**AIM**
Render the lines below as a numbered list, omitting any blank lines and leaving out the pictures.

[START]

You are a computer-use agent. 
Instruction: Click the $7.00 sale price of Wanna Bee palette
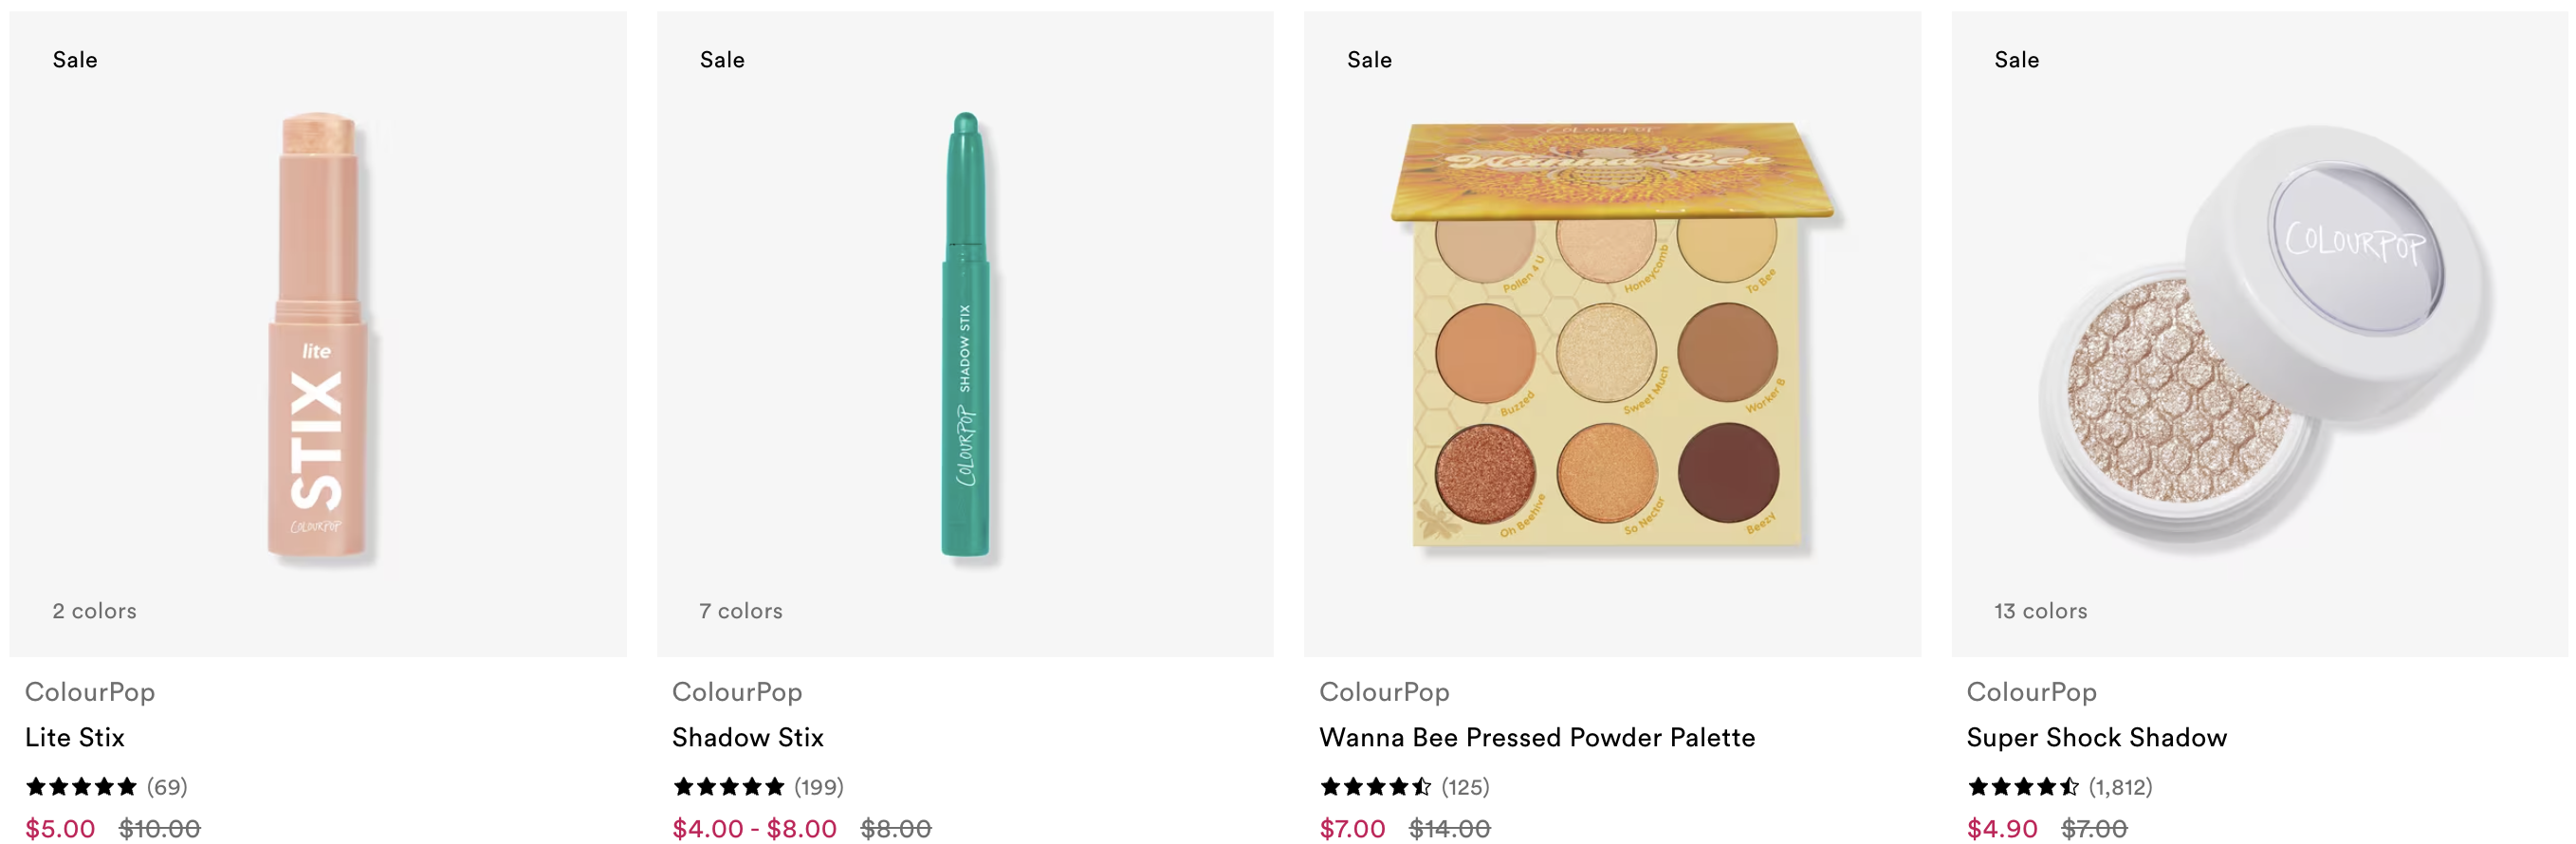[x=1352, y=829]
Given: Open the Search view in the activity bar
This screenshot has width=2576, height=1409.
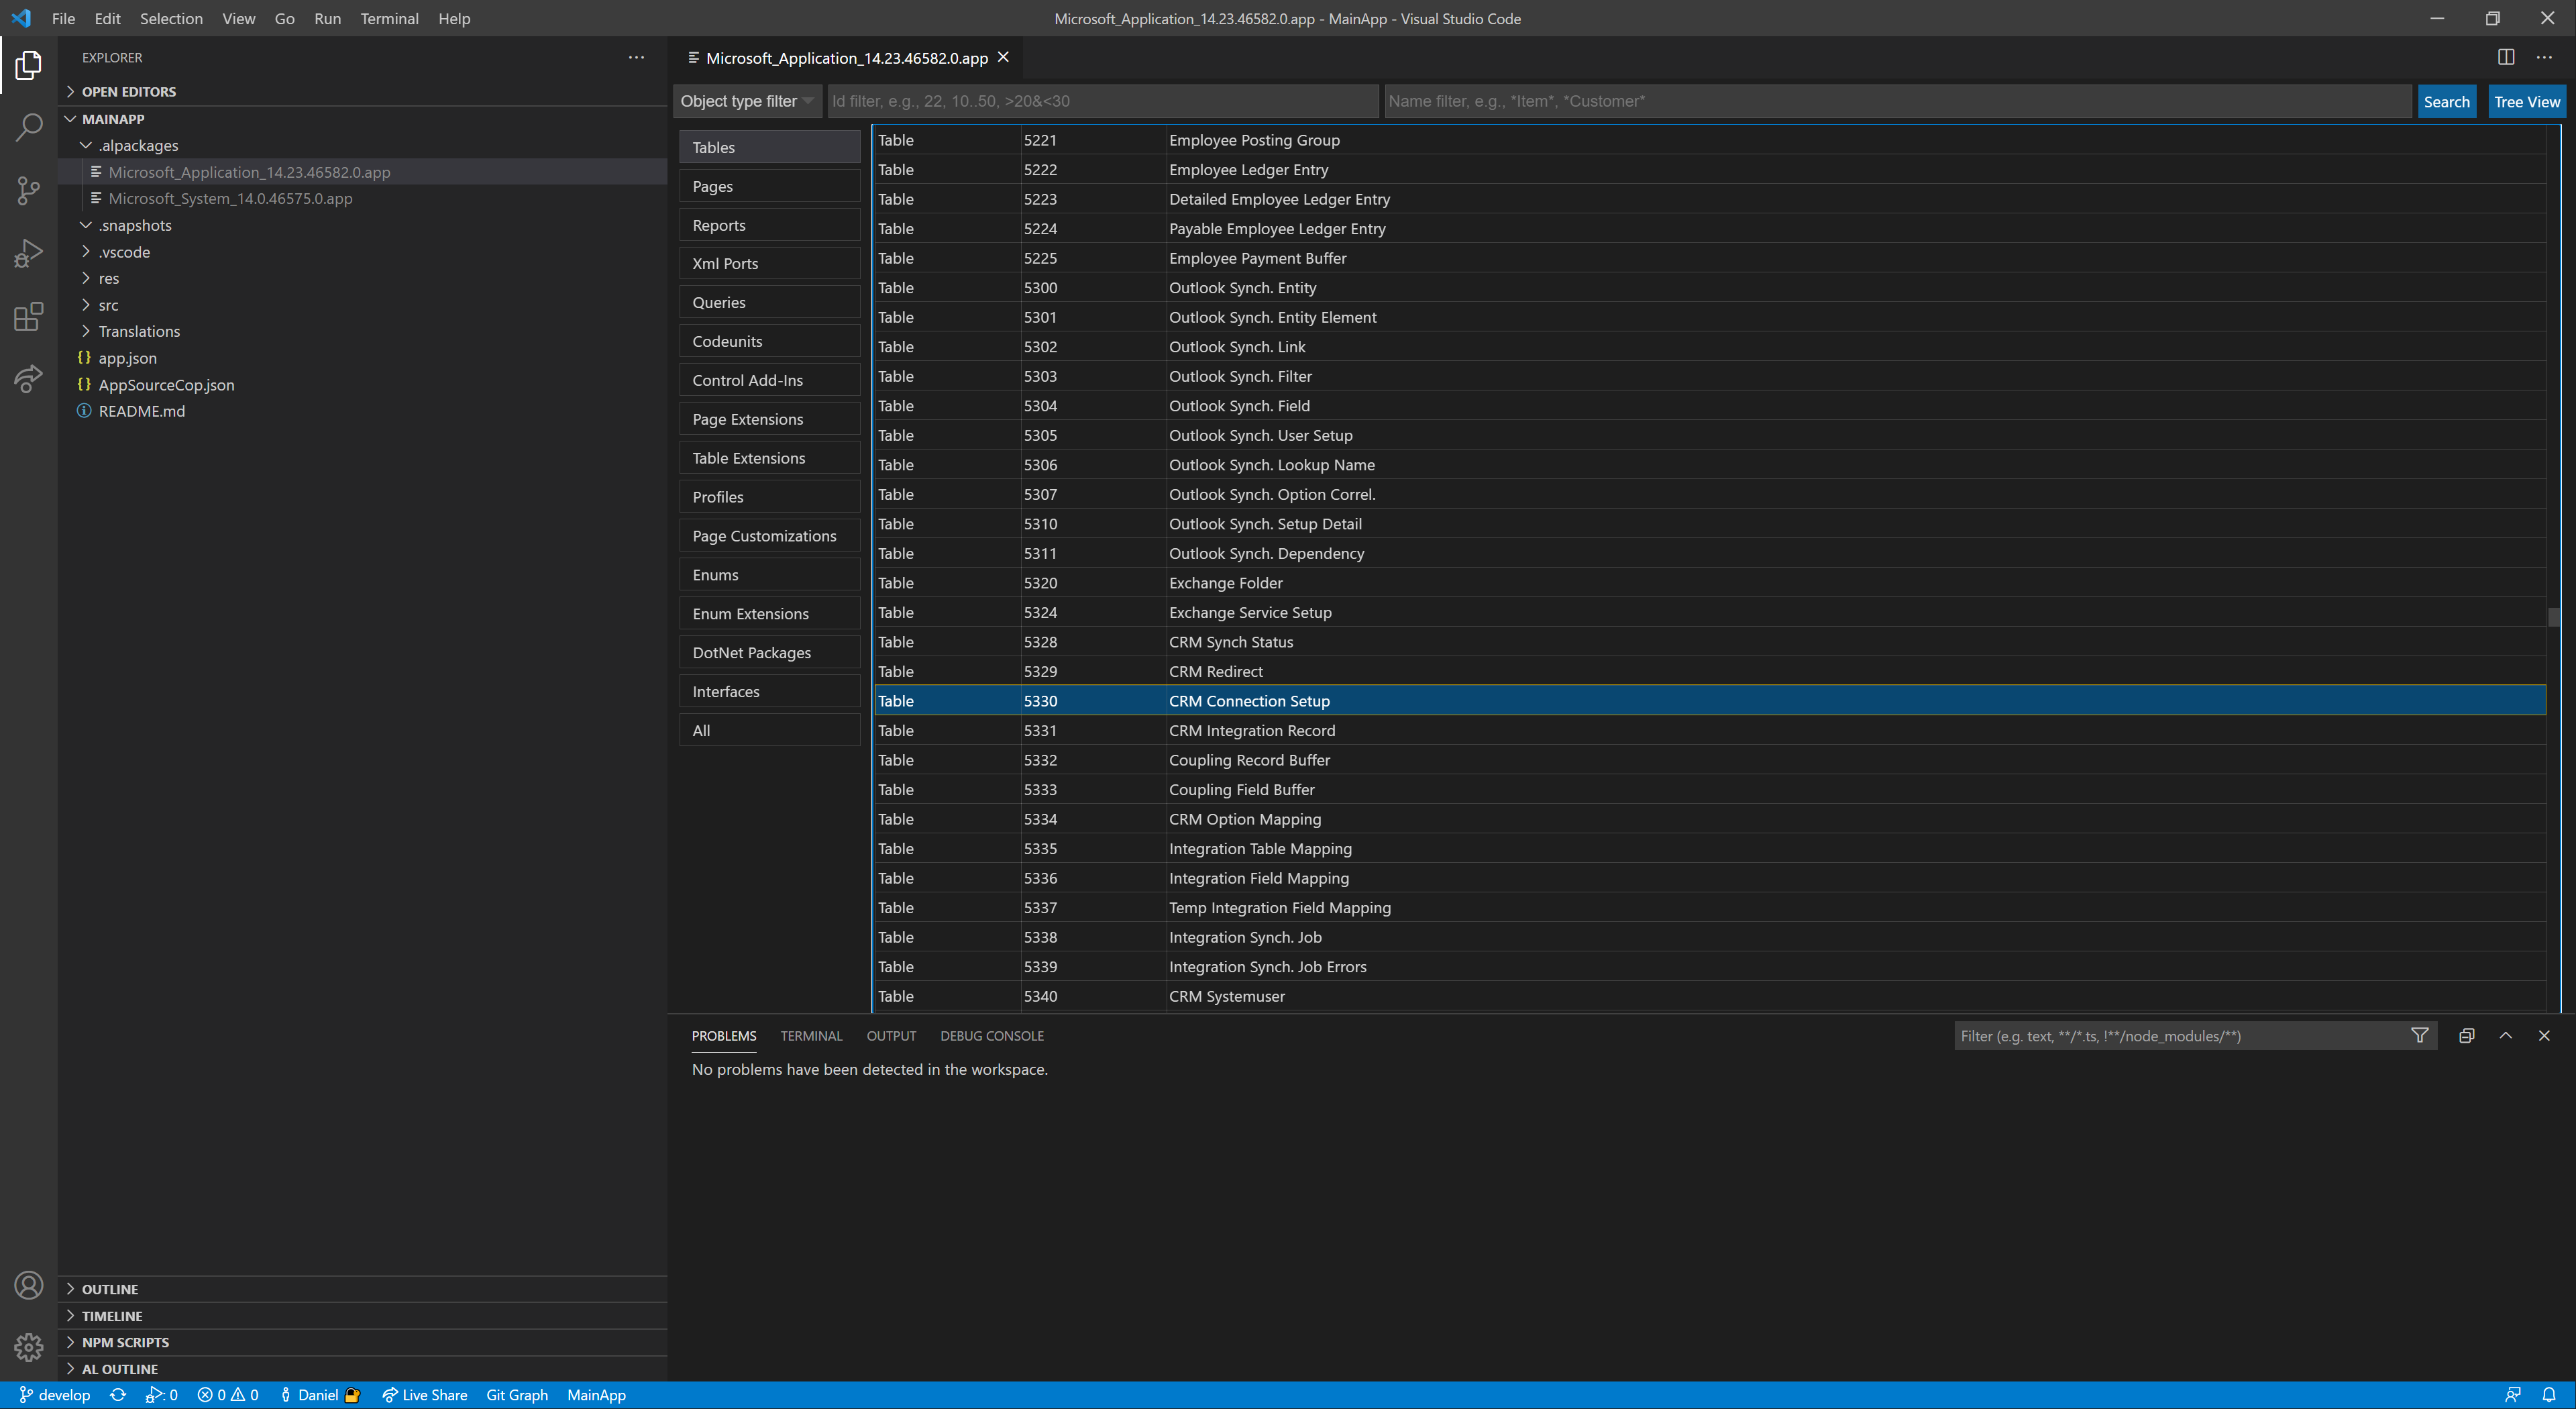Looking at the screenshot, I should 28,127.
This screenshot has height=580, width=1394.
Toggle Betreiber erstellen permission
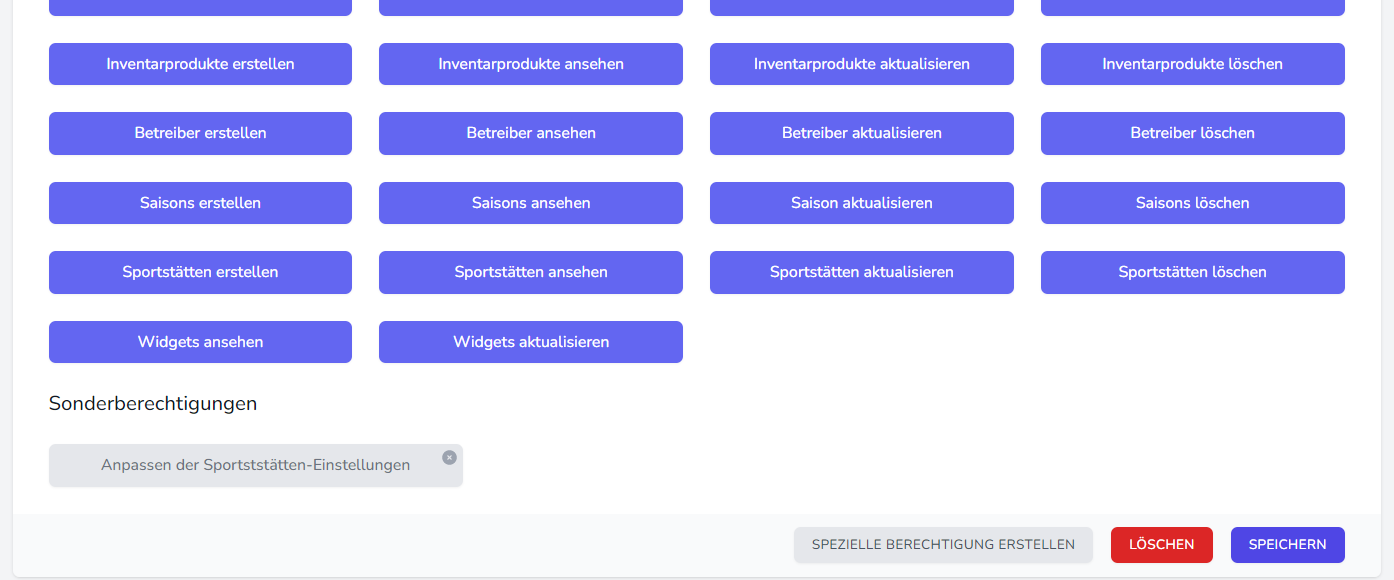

[END]

**OUTPUT OF THE EXERCISE**
1. You are a computer-use agent. 
2. Instruction: Click the $7.00 sale price of Wanna Bee palette
3. [x=1352, y=829]
4. Given: Open the Search view in the activity bar
5. This screenshot has width=2576, height=1409.
6. Looking at the screenshot, I should 28,127.
7. This screenshot has height=580, width=1394.
8. Toggle Betreiber erstellen permission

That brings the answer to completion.